== WHAT IS BEING ASKED ==
From the line containing "Viewport: 539px width, 391px height." through the last line of the records below, each line is to be repeated exactly; pictures are to be omitted.

DATA LISTING: Begin

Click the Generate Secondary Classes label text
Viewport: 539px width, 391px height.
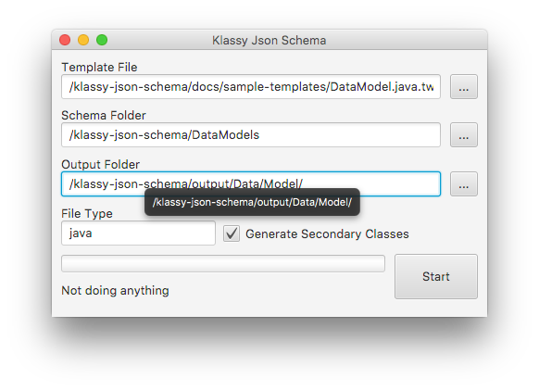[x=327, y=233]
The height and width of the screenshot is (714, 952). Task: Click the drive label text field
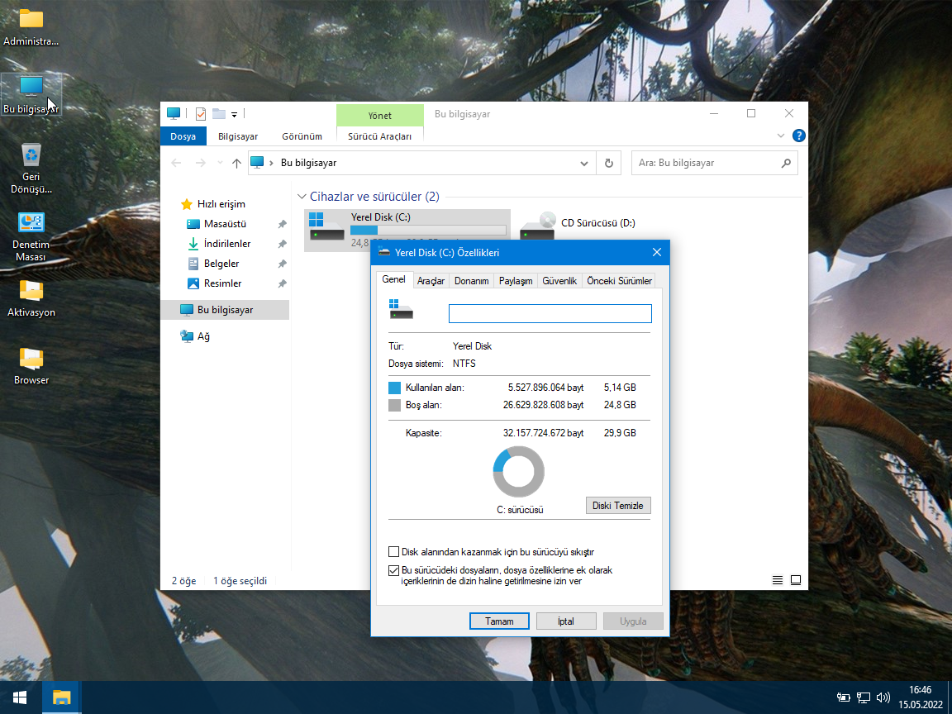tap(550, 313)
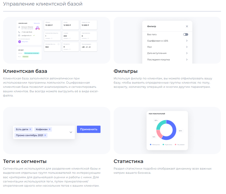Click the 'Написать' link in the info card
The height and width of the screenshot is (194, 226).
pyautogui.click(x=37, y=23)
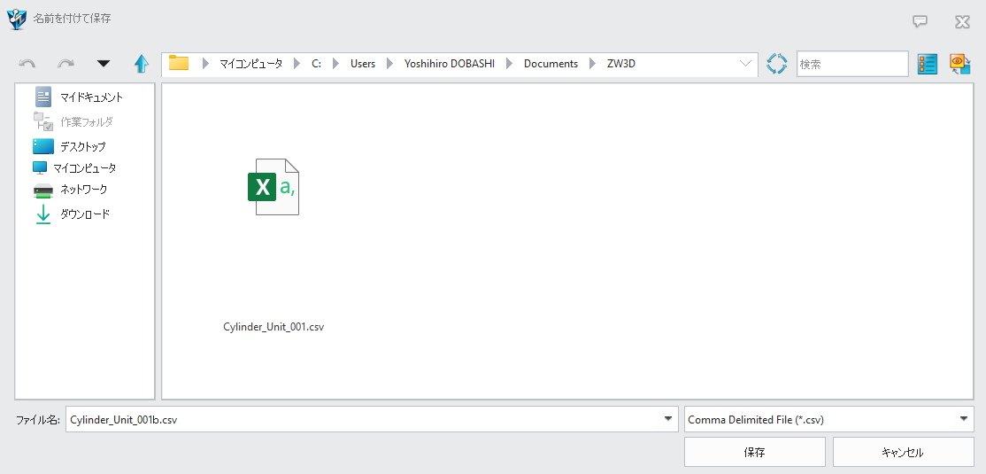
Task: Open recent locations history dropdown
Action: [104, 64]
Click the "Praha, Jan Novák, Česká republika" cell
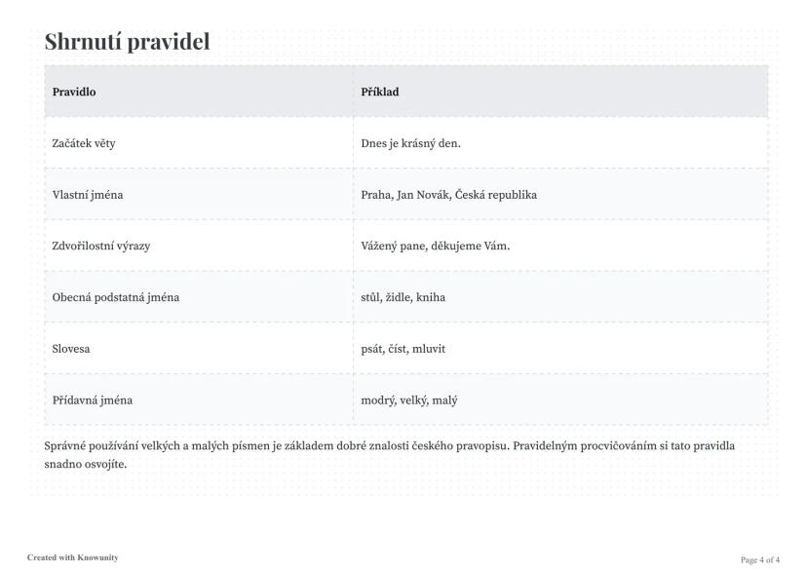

DATA LISTING: End

== ANSWER ==
Viewport: 539px width, 391px height.
[x=327, y=233]
The height and width of the screenshot is (714, 952). Task: Click the drive label text field
tap(550, 313)
Click the 'Написать' link in the info card
The height and width of the screenshot is (194, 226).
pyautogui.click(x=37, y=23)
Task: Open recent locations history dropdown
Action: [104, 64]
Click the "Praha, Jan Novák, Česká republika" cell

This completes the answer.